Human languages inclined towards use of positive and happy words

A recent research found that human languages lean towards using positive words. The study, carried out by researchers at the University of Vermont’s Computational Story Lab, investigated 10 languages of the world including English, French, German, Chinese, Arabic, Spanish, Russian, Indonesian, Korean and Portuguese.

The study located the 100,000 of the most frequently used words used frequently on TV, social media, in song lyrics, movie subtitles, websites, news outlets, books and such 24 types of sources.

The team of researchers, led by a mathematician Peter Sheridan Dodds, concluded that these languages are biased towards being happy. The study findings are published in the Proceedings of the National Academy of Sciences.

The study also determined that some languages tend to score different, with Spanish being the happiest and Chinese being the No. 10 on the list. Chinese books scored the lowest for happiness among all study sources. Besides Spanish, Brazilian Portuguese, English and Indonesian were among the top five.

Dodds explained that the team looked at ten languages and found that people tend to use more positive words than negative ones. The findings are based on 5 million individual human scores on a scale of 1–9, with the word “terrorist” scoring 1.3 and “laughter” scoring 8.5. The study also paves the way for the development of powerful real-time tools for measuring emotion.

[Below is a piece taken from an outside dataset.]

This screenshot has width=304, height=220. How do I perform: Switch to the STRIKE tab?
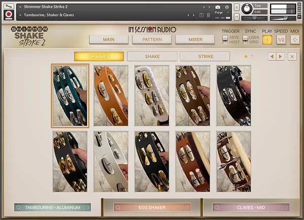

The scientists have developed a happiness meter, or an instrument dubbed hedonometer, to trace the global happiness signal from Twitter posts on a near-real-time basis. The assessment is currently limited to English-language posts and measures differing happiness signals between days. The meter gauged a big drop on the day of the terrorist attack on Charlie Hebdo in Paris, and subsequently rebounded over the next three days. Similarly, the tool can also signal different happiness levels across the U.S. states and cities.